Today was obviously an interesting day to see on GM and F and the not-listed Chrysler.
The news started to unfold at 9am, when President Bush announced the bailout plan for the Big Three (Big Two rather, since Ford is not asking for money), and the market reacted extremely positive at pre-market, when share price went up as high as 4.80 at one point of time.
Then market opened and within minutes, the share price fell back like free fall before coming back to 4.20 and stayed there for pretty much the rest of the day, and shot up to 4.47 right before the end of the day.
The day was particularly interesting as today is the expire date of all stock options expiring in December, and the market is definitely more volatile than usual despite the fact that it was trading at positive territory for the whole day.
First, my condolence to those owner of the put options, or those who wrote calls. The 3- and 4-dollar strike puts were virtually worthless, if the announcement were made a couple of days ago, there was still a chance of profiting from those puts, but unfortunately Bush just happened to announce it on the exercise day.
What surprised me, in this case, is all those shorters? Don’t they need to cover their positions ASAP? And why the stock is not shooting up as the short interests was almost 50% of the market cap?
Look at Citigroup, their shares were traded at 4 region, but went up to as high as 8.5 after the bailout. Why not GM and F?
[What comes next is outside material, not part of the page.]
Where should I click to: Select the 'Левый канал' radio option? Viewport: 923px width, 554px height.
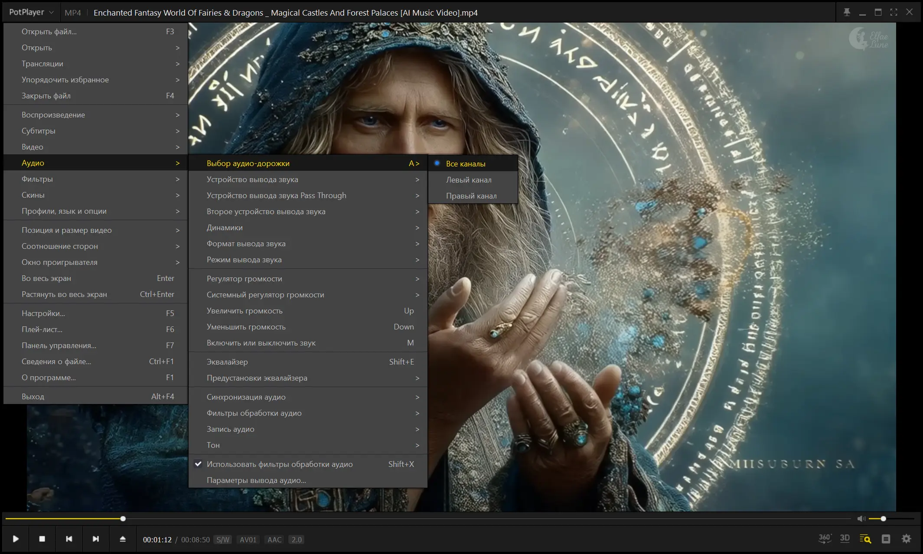point(469,180)
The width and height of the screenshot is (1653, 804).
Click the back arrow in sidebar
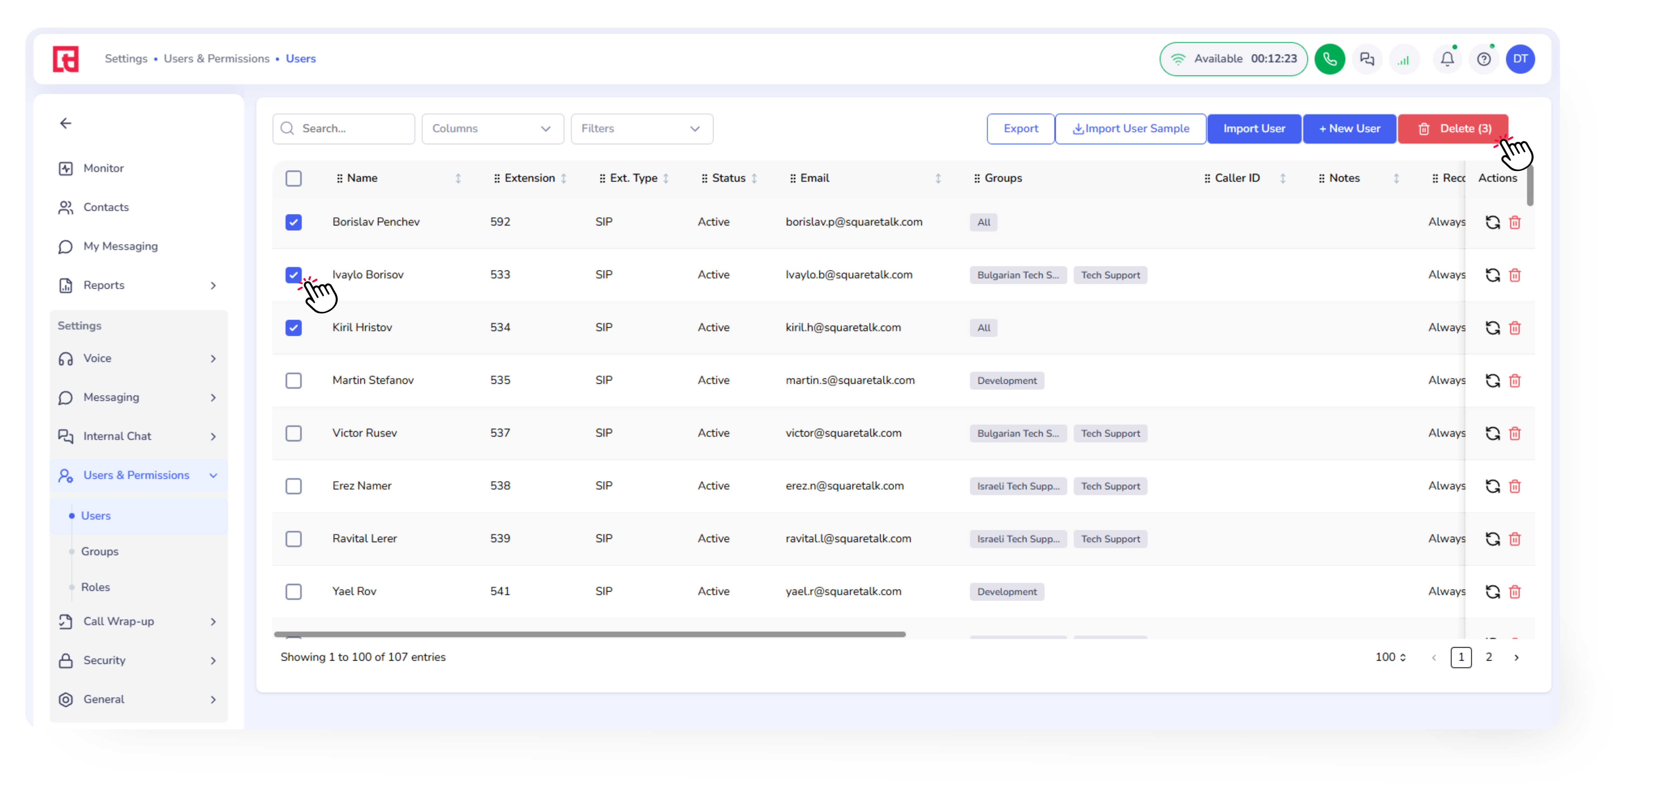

My only guess is that the shorters have either shorted early enough to get a really good price, or they simply do not want to realize the loss and hope the price would bounce back a little or hold the short position till March and see if GM and Ford could turn in a reasonable rescue plan to restructure themselves.
However, today’s trading was by no means a good indicator of the perception of investors, since lots of options were exercised right before the market was closed (look at the last five minutes), the real reaction from the market to the bailout package would be in on Monday, when the regular trading resumes.
By then, hopefully the market will react more rationally to the news.